Washington, DC, January 23, 2008 - ICI supports a proposed change to Rule 2210 that would modify the requirement for approval of investment company sales material by principals at securities firms selling funds.

Background
On December 20, the SEC provided notice of a proposal by FINRA to amend Rule 2210 to create an exception from the requirements for approving certain filed sales material distributed to prospective investors.
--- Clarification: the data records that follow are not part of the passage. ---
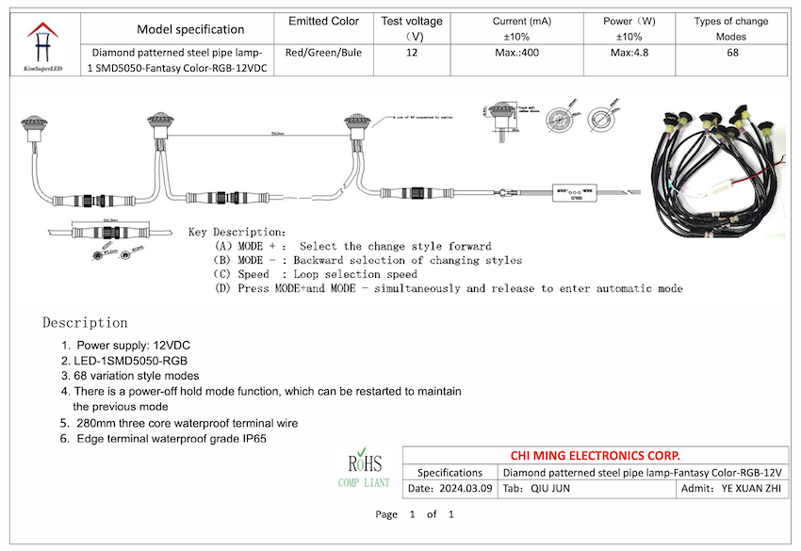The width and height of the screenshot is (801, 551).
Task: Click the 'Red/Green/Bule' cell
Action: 322,53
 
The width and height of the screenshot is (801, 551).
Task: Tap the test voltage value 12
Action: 412,53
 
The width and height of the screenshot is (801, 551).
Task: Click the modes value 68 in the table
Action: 731,53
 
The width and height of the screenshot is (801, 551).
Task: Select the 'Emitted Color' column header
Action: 322,22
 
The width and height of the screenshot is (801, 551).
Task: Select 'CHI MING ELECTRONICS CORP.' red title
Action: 596,455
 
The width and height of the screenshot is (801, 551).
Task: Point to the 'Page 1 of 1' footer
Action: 415,514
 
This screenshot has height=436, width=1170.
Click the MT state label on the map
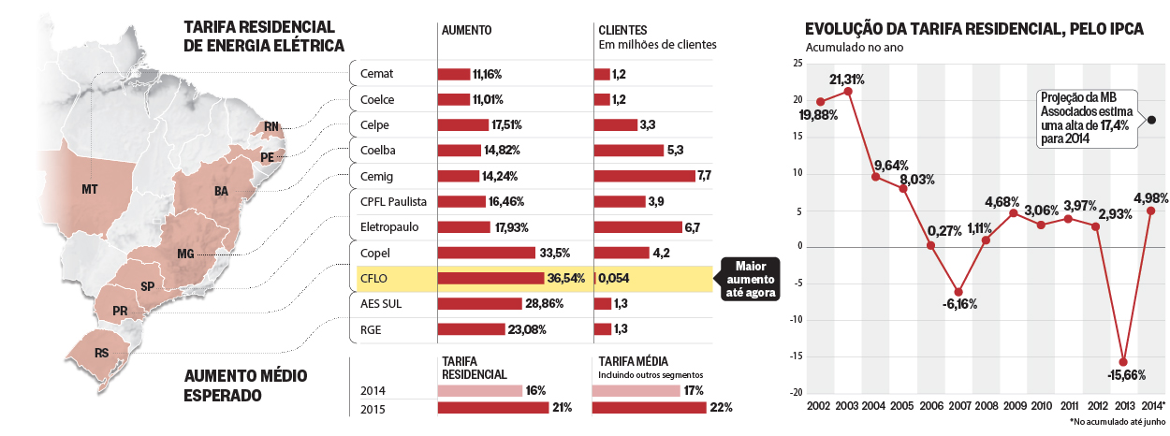click(x=90, y=190)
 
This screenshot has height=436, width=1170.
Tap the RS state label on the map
click(x=101, y=353)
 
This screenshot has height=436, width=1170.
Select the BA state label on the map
click(x=221, y=192)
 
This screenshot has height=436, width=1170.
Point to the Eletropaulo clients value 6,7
click(x=693, y=227)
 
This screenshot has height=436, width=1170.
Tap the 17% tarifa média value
click(x=720, y=390)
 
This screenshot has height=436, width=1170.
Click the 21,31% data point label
click(x=847, y=79)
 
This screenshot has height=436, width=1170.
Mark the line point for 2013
click(x=1123, y=362)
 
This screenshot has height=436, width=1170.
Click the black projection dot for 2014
click(x=1151, y=120)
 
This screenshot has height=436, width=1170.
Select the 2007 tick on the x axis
click(x=958, y=405)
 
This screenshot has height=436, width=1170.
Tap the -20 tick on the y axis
click(x=797, y=392)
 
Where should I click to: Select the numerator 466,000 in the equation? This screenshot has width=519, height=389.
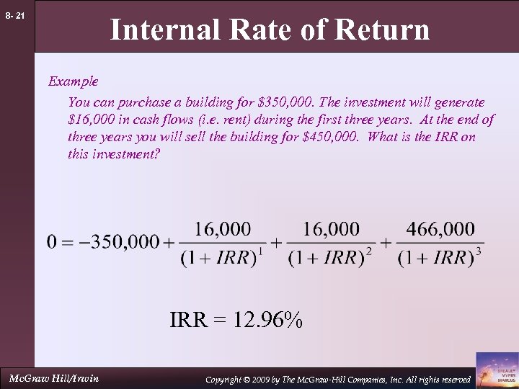440,229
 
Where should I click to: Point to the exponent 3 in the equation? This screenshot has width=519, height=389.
479,251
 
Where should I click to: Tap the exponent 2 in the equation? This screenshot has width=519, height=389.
369,251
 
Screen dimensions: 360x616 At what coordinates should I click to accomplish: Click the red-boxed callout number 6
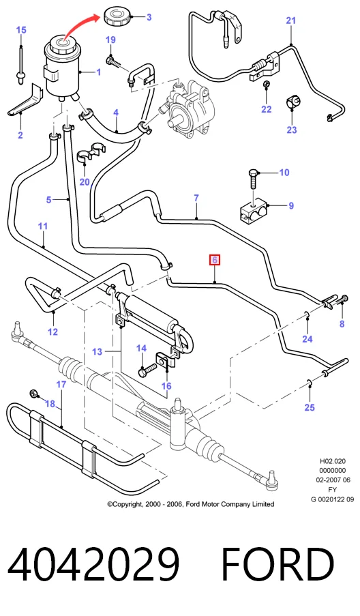coord(215,260)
Rule 2210, contained in the NASD Manual, requires that a registered principal of a FINRA member firm approve in writing all advertisements, sales literature, and independently prepared reprints (collectively, "sales material") prior to use. Certain types of sales material, such as advertisements and sales literature concerning mutual funds or variable insurance products must be filed with the FINRA Advertising Regulation Department. Based on recommendations from a FINRA task force, and to eliminate redundancy, FINRA is proposing to create an exception to Rule 2210's registered principal approval requirements for intermediary firms that use the sales material of another firm. The exception would apply only to sales material that another firm has filed with the Department, and for which the Department has issued a review letter finding that the material appears to be consistent with applicable standards.

The proposed rule change would also revise certain of the advertising recordkeeping requirements.

ICI Position
In a January 18 comment letter, ICI commended FINRA for examining the costs and benefits of Rule 2210's principal approval requirement and determining to modify it in a way that should alleviate burdens on some intermediary firms without compromising investor protection. If the proposal is adopted, according to ICI's letter, intermediary firms will be able to use investment company sales material absent the delay and costs associated with a secondary layer of principal review.

"[W]e support the proposed exception from principal review because it is a less burdensome alternative for intermediary firms, and importantly, one that should not compromise investor protection," said ICI Senior Association Counsel Dorothy Donohue.